A couple of weeks ago, a small but evocative display of 30 abstract sculptures, paintings and engravings by artist Manuel Felguérez opened in the stunning boomerang-shaped museum designed by Japanese architect Arata Isozaki for Beijing's Central Academy of Fine Arts. The exhibition of recent works by Felguérez, one of the most prominent members of the generation that helped pave a new way in Mexican art beyond the aesthetic ideas of Diego Rivera and the Mexican muralists, was quite an event. And indeed it was intended to mark a special occasion: the 40th anniversary of the establishment of diplomatic relations between Mexico and China.
Despite the quality of the exhibition and the presence of the sculptor and painter himself, in reality this is not a common event. Not only is a Latin American art exhibition in China a rare occurrence but, sadly, this cultural exchange mirrors how little importance nations in the region give to a country that has already become their first or second trade partner.
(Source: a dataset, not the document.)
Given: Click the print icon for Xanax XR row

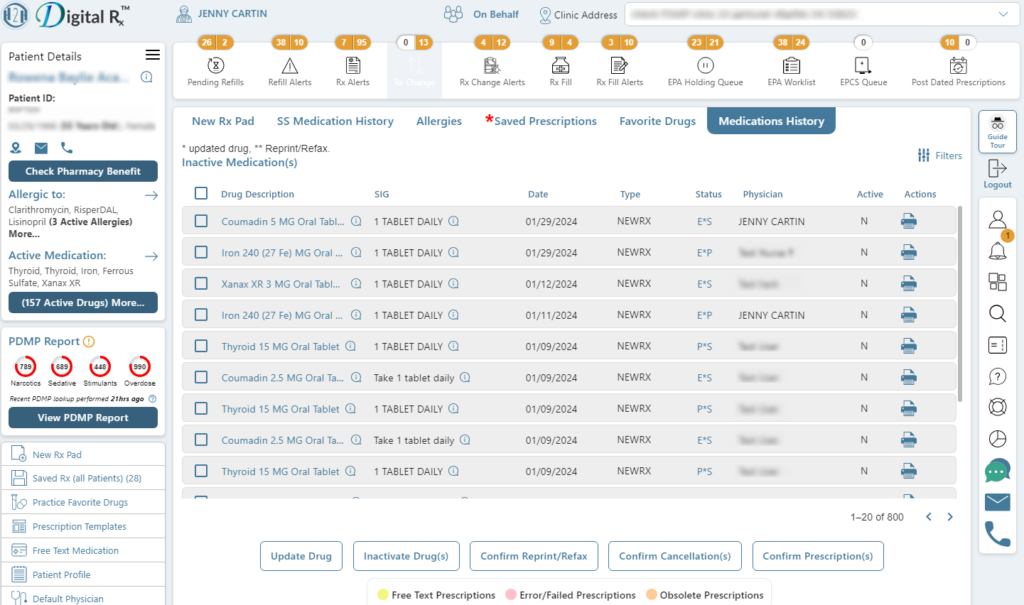Looking at the screenshot, I should (x=908, y=284).
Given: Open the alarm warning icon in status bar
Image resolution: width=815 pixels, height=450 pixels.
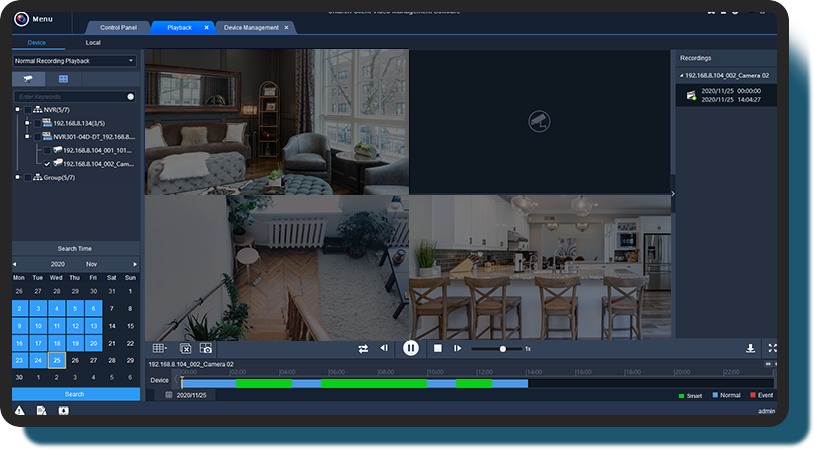Looking at the screenshot, I should click(x=19, y=411).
Over the past couple of years only a few major exhibitions have been organized by Latin American countries in China: Colombia brought a large sample of Pre-Hispanic gold objects to the Shanghai Museum and Peru exhibited a range of objects made by Pre-Incan civilizations at the National Museum in Beijing last year. Very little modern art has been displayed, with the possible exceptions of Felguérez and the kinetic works of Venezuela's Carlos Cruz Díez in Ningbo.
But it's not just art. The presence of prominent Latin American intellectuals has generally been scarce. Last year's only high profile visit was that of Mexican writer Sergio Pitol, probably the Latin American intellectual with the closest ties to China, after having lived here for almost a year just before the Cultural Revolution. Argentine poet Juan Gelman and Peruvian novelist—and Nobel laureate—Mario Vargas Llosa have both visited China, albeit on invitations from Spain's Instituto Cervantes. The only important author to visit during this first half of 2012 has been Peruvian writer Fernando Iwasaki, who spoke in the Chinese capital last week.